▸ TEXT SHOWN

---------------

These are the key concepts you need to understand to accurately answer the question.

forces on an incline
When dealing with forces on an inclined plane, it's important to understand how gravity is at play. Imagine a pig sliding down a slope at an angle of 35 degrees. Gravity pulls the pig directly downward, but the slide is at an angle. This means we need to split the gravitational force into two components:

  • Parallel Component: This is the force pulling the pig down the slide. It is given by the formula \(mg \sin \theta\), where \(m\) is the mass of the pig, \(g\) is the acceleration due to gravity, and \(\theta\) is the angle of the slide.
  • Perpendicular Component: This is the force pushing the pig into the surface of the slide. It is given by \(mg \cos \theta\).
These forces are crucial for understanding why a pig can slide down in the first place! When friction comes into play, these components help us calculate the frictional force acting against the slide motion.
coefficient of friction
The coefficient of kinetic friction, denoted as \(\mu_k\), is a key factor in determining how easily one object slides over another. It is a dimensionless value that represents the ratio between the force of friction and the normal (perpendicular) force. In our pig's journey down the slide, the friction force is what slows the pig down compared to a frictionless slide.

---------------

▸ SUPPLIED INFORMATION
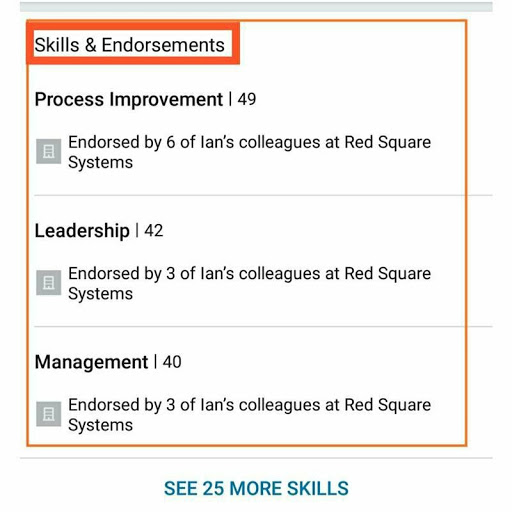Tap the company icon under Management
The height and width of the screenshot is (512, 512).
(x=49, y=414)
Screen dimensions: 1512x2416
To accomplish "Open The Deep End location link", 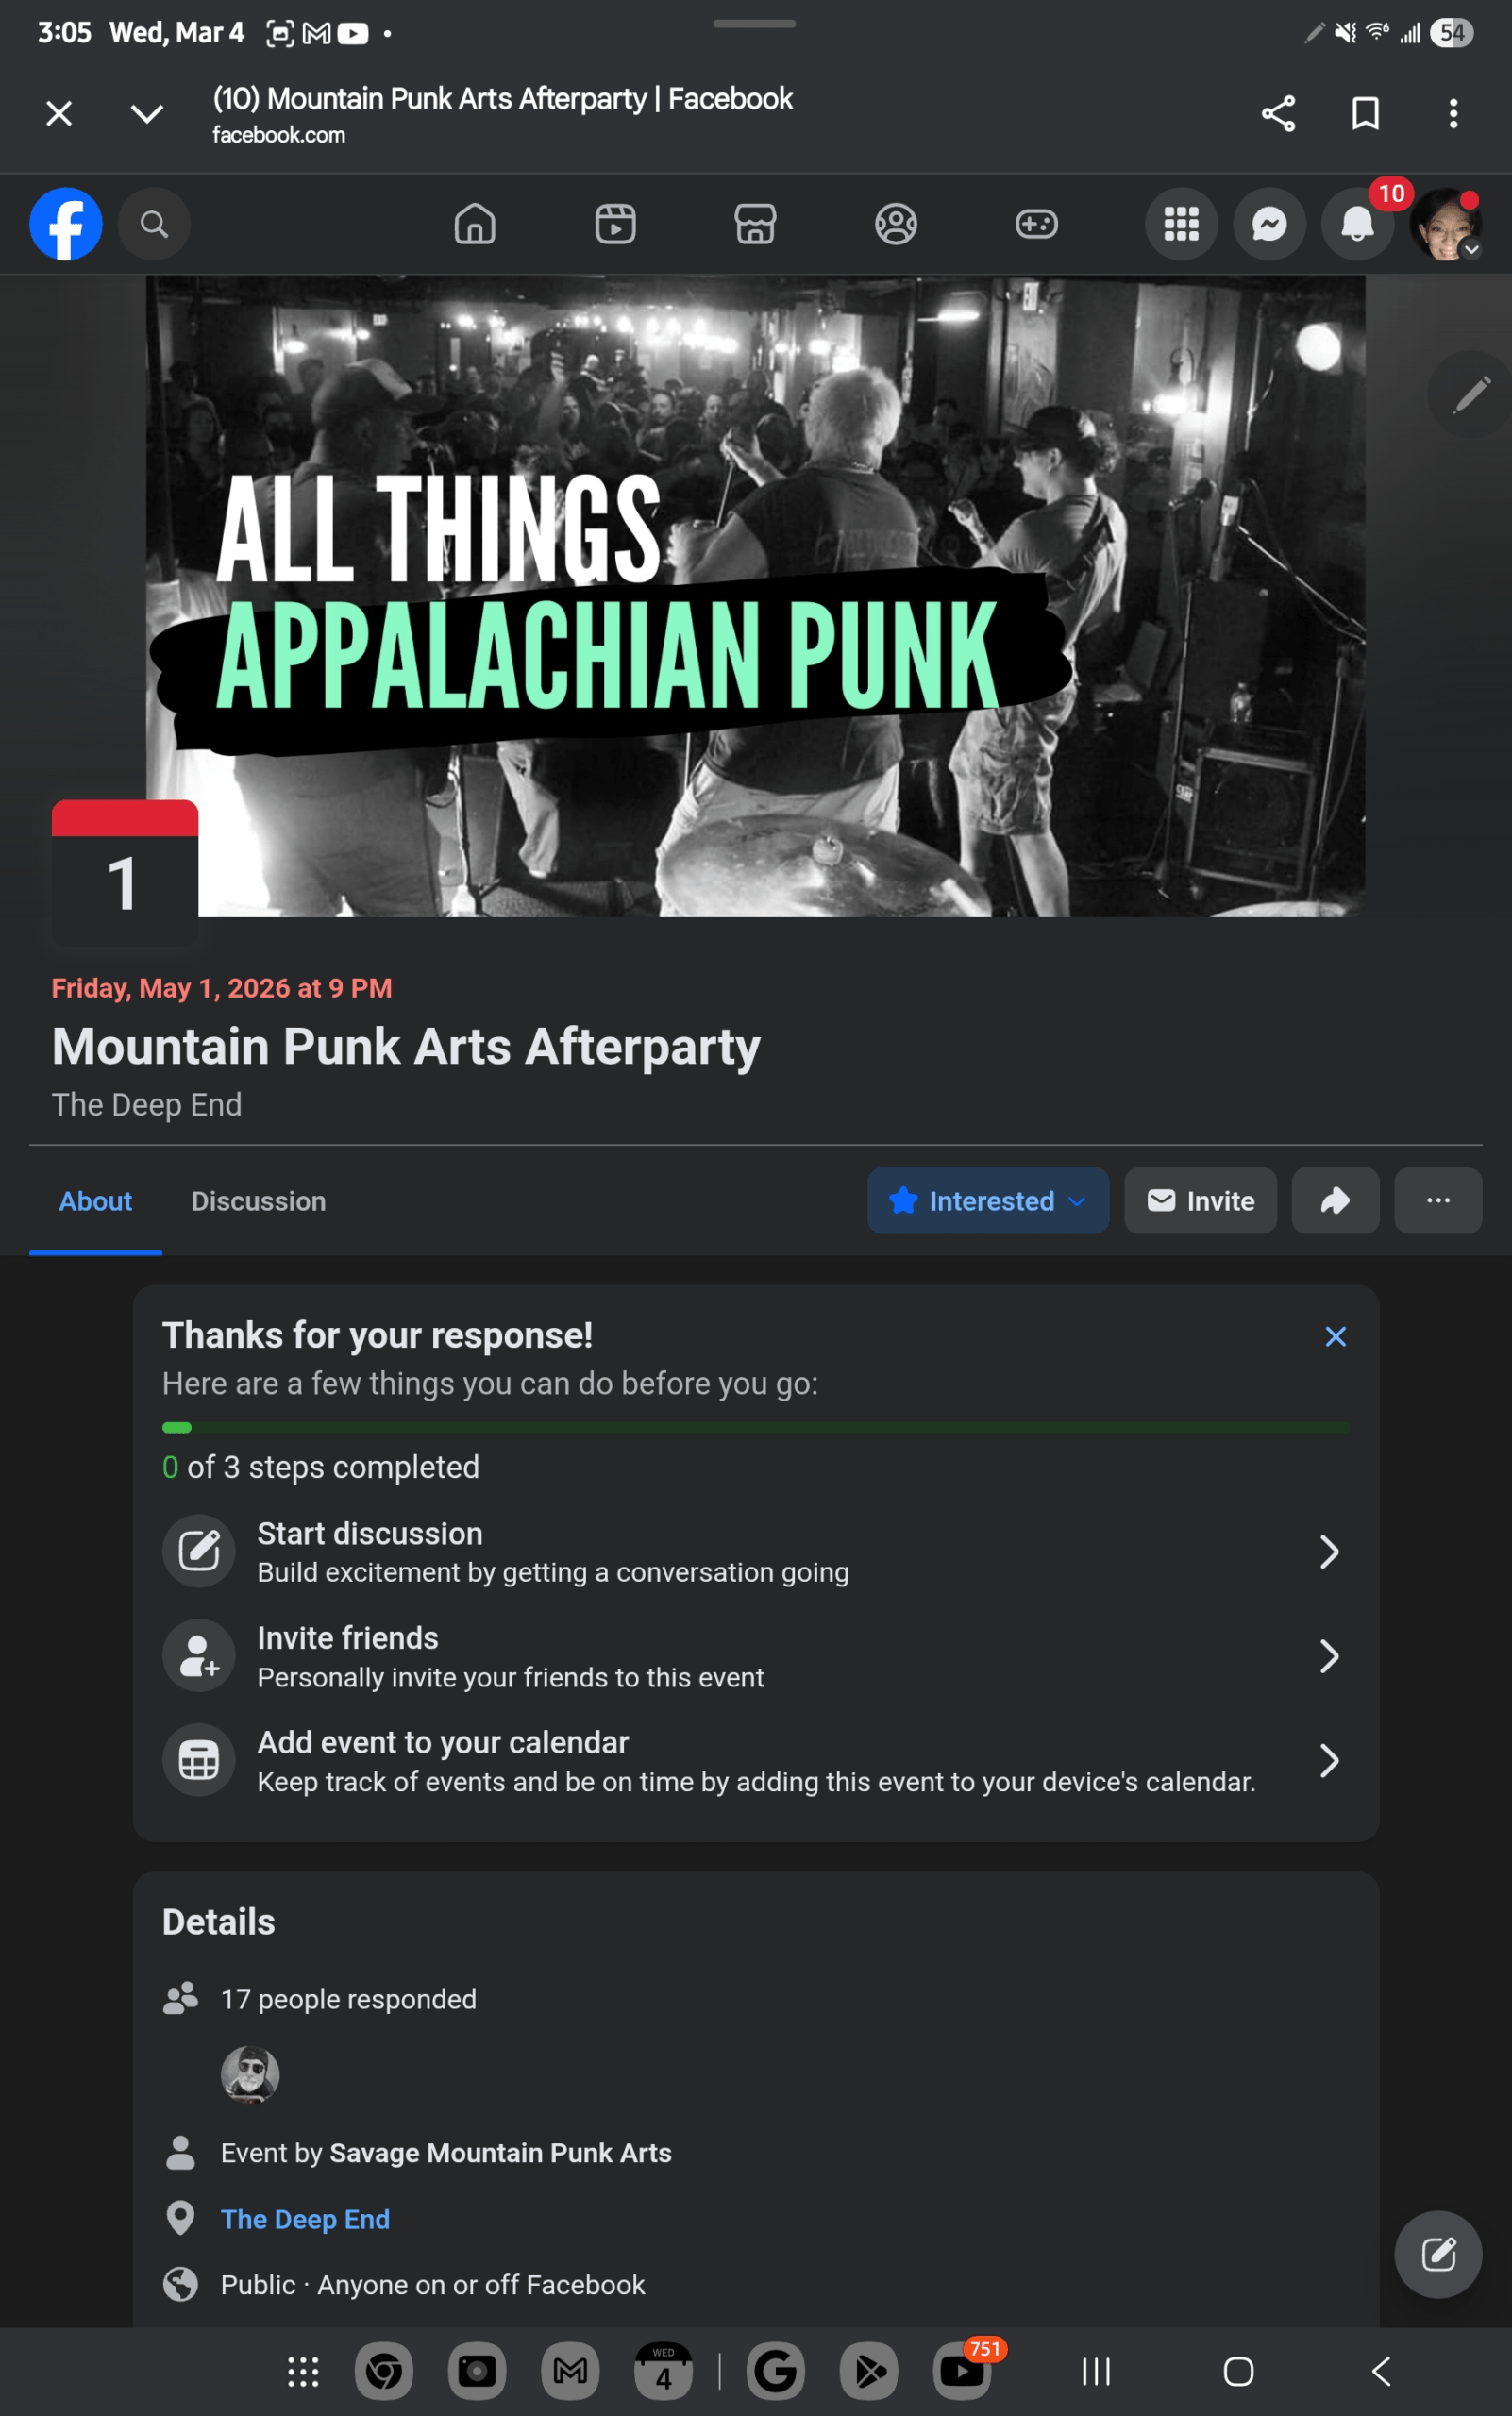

---------------

▸ REQUIRED WORK
Can you continue the explanation of forces and friction on an incline from its last sentence? The entries come from a separate source.

▸ RIGHT ANSWER
To calculate \(\mu_k\), you need to know:
  • The frictional force: Which is \(\mu_k \cdot mg \cos \theta\), based on the normal force.
  • The net forces acting: The difference between the gravitational component \(mg \sin \theta\) pulling the pig down the slope and the frictional force holding it back.
In our problem, we found that the pig slides down the slide twice as slowly due to friction, which allows us to derive that \(\mu_k\) is approximately 0.525 using the relationship described in the step-by-step solution.
equations of motion
The equations of motion are used to describe how an object moves. They take into account the initial velocity, acceleration, and distance travelled over time. In the context of sliding down a slide, the main equation to consider is \[ s = \frac{1}{2} at^2 \]Where:
  • \(s\) is the distance travelled down the slide.
  • \(a\) is the acceleration, which for our pig is affected by both gravity and friction.
  • \(t\) is the time taken.
For a frictionless slide, acceleration \(a = g \sin \theta\). However, with friction, this changes to \(a = g \sin \theta - \mu_k g \cos \theta\). By comparing these equations, we can find the relationship between the time it takes to slide down with and without friction, ultimately helping to define the coefficient of friction.
inclined plane dynamics
Inclined plane dynamics delve into how objects behave when placed on slopes rather than flat surfaces. This involves analyzing all forces acting on an object to understand its motion. In our example, the pig's traversal of an inclined plane with friction requires:
  • Recognizing the incline effects: Gravity pulls differently on a slope than on a level surface.
  • Understanding net force: Both gravitational force and friction influence the pig's slide performance.
  • Utilizing mathematical models: Use the equations described to solve for unknowns, like the coefficient of friction.
The key dynamics here are how gravity and friction interact on an inclined plane, impacting the acceleration and motion, and how these relationships can be modeled mathematically to predict or understand real-world behavior like that of our slide-loving pig.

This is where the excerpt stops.